== Activity ==
Only those lines in the data below from the line containing "Given: Click the grey" through the line containing "The height and width of the screenshot is (445, 645).", both included, should be restated word for word.

(Pixel coordinate grounding data)

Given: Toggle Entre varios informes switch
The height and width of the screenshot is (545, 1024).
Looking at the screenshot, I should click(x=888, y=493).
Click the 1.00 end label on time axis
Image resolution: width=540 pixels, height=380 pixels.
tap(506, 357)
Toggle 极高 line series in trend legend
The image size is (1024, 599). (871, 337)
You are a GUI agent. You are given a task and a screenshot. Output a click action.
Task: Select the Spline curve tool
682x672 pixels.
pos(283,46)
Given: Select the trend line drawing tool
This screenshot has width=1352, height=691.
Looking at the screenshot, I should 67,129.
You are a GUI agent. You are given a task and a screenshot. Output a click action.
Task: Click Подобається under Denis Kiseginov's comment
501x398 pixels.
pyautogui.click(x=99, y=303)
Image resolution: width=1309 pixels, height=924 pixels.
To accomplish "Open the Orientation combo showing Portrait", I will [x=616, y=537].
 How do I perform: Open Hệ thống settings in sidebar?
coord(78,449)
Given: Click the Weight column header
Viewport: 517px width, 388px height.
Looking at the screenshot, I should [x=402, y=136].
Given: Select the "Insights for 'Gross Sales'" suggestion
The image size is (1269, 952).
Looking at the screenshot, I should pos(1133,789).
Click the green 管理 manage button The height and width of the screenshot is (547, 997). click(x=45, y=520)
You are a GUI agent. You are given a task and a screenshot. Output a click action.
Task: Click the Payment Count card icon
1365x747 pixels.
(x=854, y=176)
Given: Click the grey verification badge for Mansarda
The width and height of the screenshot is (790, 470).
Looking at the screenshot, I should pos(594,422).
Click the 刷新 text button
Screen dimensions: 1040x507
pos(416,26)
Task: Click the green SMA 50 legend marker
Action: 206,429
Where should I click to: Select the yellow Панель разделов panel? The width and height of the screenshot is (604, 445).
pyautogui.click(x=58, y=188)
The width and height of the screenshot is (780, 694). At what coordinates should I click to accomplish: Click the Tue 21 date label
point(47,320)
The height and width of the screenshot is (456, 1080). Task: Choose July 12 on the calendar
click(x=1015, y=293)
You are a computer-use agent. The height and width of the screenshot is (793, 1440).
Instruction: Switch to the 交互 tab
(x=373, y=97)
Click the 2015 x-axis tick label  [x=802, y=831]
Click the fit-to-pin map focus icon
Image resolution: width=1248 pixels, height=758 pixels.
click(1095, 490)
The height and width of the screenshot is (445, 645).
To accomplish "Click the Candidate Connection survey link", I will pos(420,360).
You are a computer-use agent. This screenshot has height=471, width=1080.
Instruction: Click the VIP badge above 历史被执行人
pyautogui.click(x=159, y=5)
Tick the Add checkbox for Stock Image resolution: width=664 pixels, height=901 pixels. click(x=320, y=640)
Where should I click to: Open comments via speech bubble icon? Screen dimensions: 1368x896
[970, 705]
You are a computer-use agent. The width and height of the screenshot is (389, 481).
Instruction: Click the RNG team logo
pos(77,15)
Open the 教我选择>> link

== Completed exercise ==
Given: Click the grey verification badge for Mansarda
The width and height of the screenshot is (790, 470).
Looking at the screenshot, I should pos(594,422).
Click the 刷新 text button
Screen dimensions: 1040x507
pos(416,26)
Task: Click the green SMA 50 legend marker
Action: 206,429
Where should I click to: Select the yellow Панель разделов panel? The width and height of the screenshot is (604, 445).
pyautogui.click(x=58, y=188)
The width and height of the screenshot is (780, 694). At what coordinates should I click to accomplish: Click the Tue 21 date label
point(47,320)
The height and width of the screenshot is (456, 1080). Task: Choose July 12 on the calendar
click(x=1015, y=293)
You are a computer-use agent. The height and width of the screenshot is (793, 1440).
Instruction: Switch to the 交互 tab
(x=373, y=97)
Click the 2015 x-axis tick label  [x=802, y=831]
Click the fit-to-pin map focus icon
Image resolution: width=1248 pixels, height=758 pixels.
click(1095, 490)
The height and width of the screenshot is (445, 645).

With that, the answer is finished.